* [TASK] Show each line of the data below that contains the word "width".

[Data records]
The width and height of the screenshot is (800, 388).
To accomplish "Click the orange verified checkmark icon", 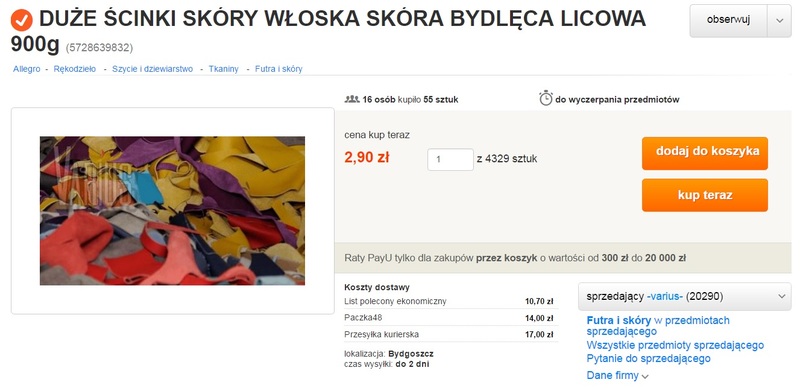I will [x=21, y=20].
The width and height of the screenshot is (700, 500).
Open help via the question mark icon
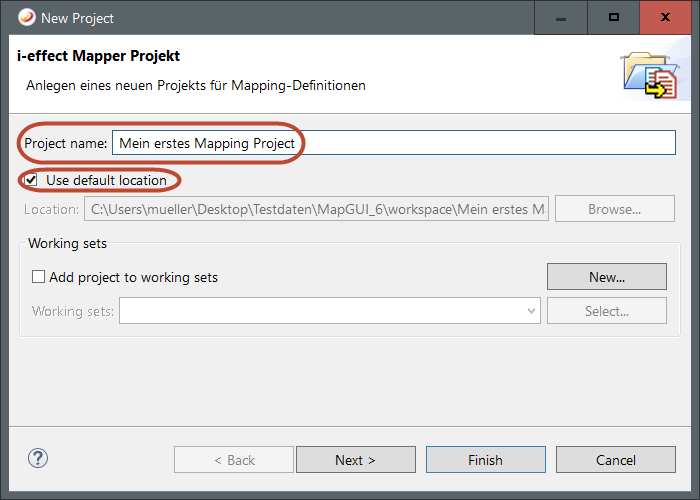click(38, 459)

* [RESULT OF THE TASK]
The width and height of the screenshot is (800, 388).
The width and height of the screenshot is (700, 500).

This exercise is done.